One more. In Exodus, Moses returns from Mount Sinai after meeting with God to bring his people God’s commandments. He finds that the Israelites built a golden cow to worship. Both Moses and God are enraged at this, and God tells Moses that he will destroy the Israelite people and build a new covenant people through Moses (Exodus 32:11-14). Moses says:
Why should the Egyptians say, ‘With evil intent did he bring them out, to kill them in the mountains and to consume them from the face of the earth’? Turn from your burning anger and relent from this disaster against your people. Remember Abraham, Isaac, and Israel, your servants, to whom you swore by your own self, and said to them, I will multiply your offspring as the stars of heaven, and all this land that I have promised I will give to your offspring, and they shall inherit it forever.’” And the LORD relented from the disaster that he had spoken of bringing on his people. (vv. 12-14)
“Can God change his mind?” This question has been asked for millennia. But the scriptures witness that God is perfect, and perfectly knows all things, including our hearts and the future (Job 37:16, 1 John 3:20, Matthew 6:8, etc.). I believe that in these Old Testament passages, God is inviting his people to participate with him in working out their lives and rule of the world. He knows what the humans will freely say and how he will respond, but that act of free participation and relationship is important for God and us.

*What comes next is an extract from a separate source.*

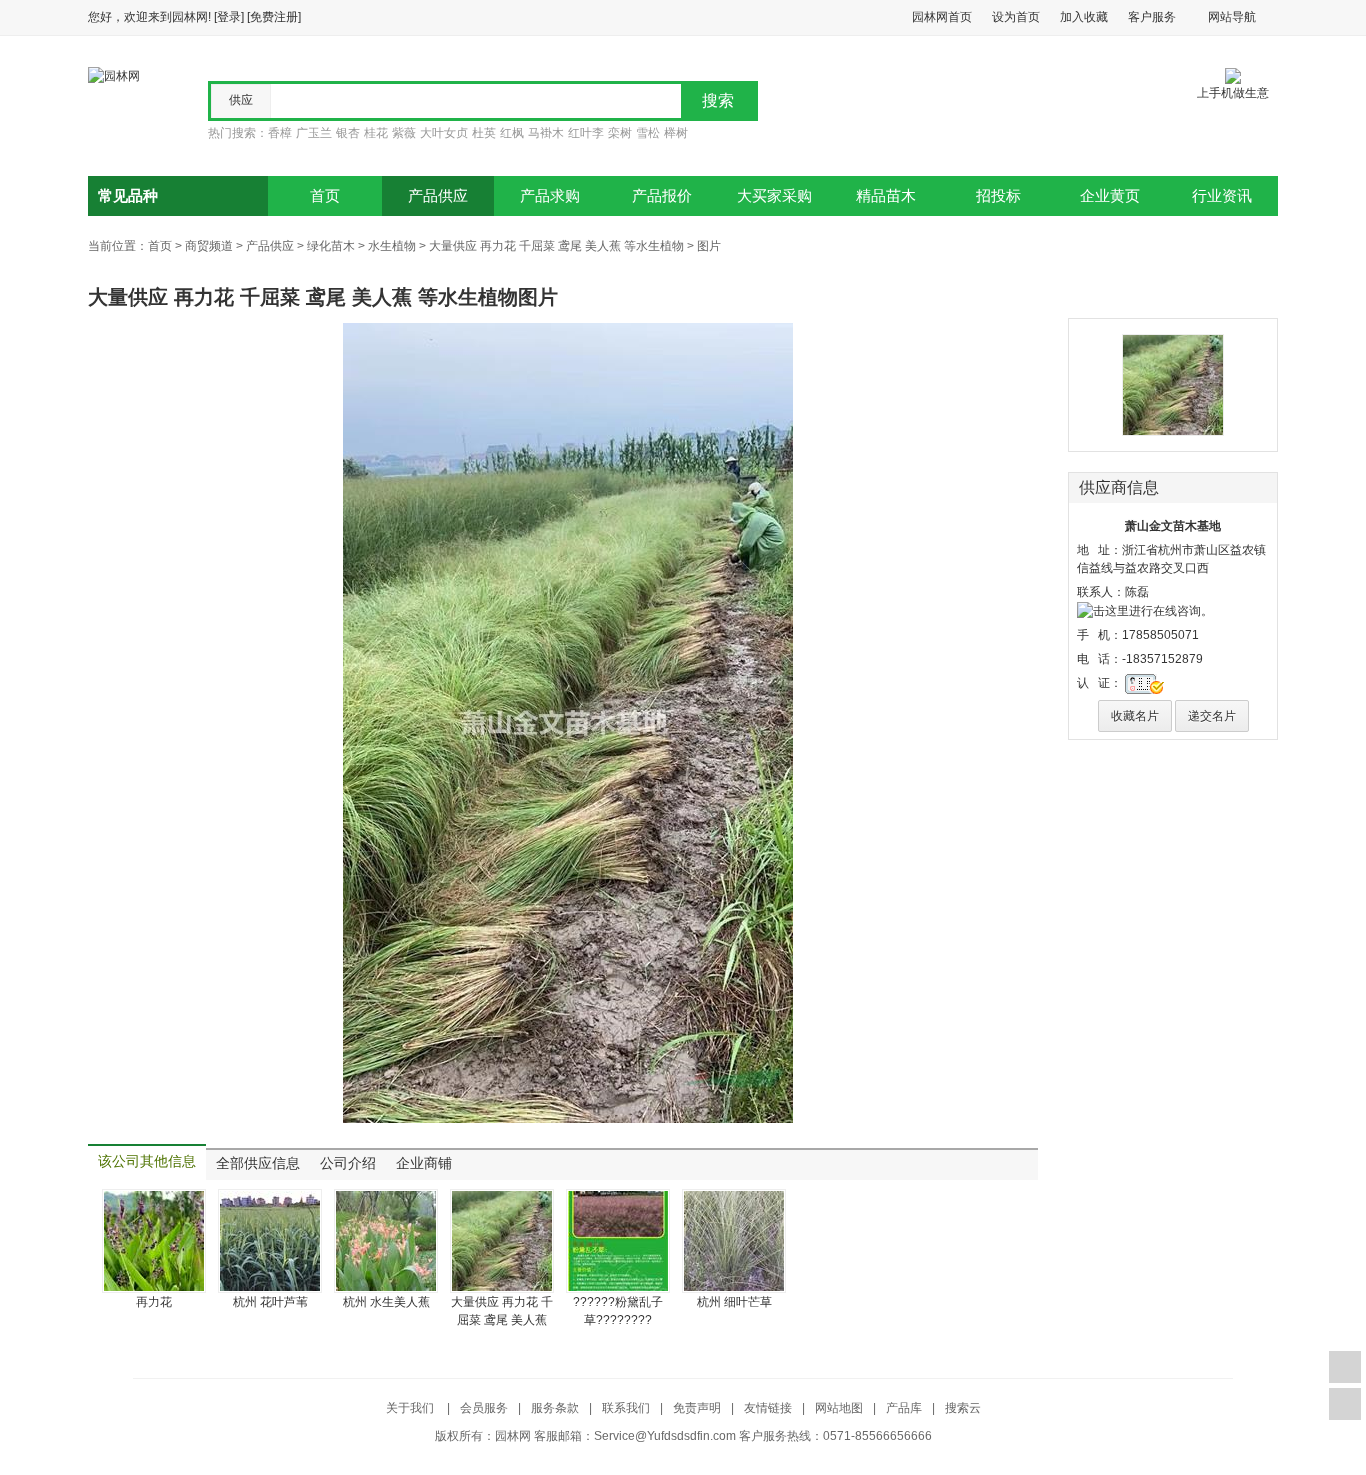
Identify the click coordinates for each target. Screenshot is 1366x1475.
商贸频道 (209, 246)
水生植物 (392, 246)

So is it a sin to question God? No! Here we have three clear examples of “heroes of the faith” who questioned God. Two of them resulted in a different outcome than if they had not asked, and one (Jesus) resulted in a “no” from God. What is a sin is to reject God’s answer. If our perfectly good God chooses not to change course, his ways are better than ours. Question God and ask for change, but submit to his answer. After all, the entire prayer from Jesus was this: “My Father, if it be possible, let this cup pass from me; nevertheless, not as I will, but as you will.” We must be prepared to make the same prayer.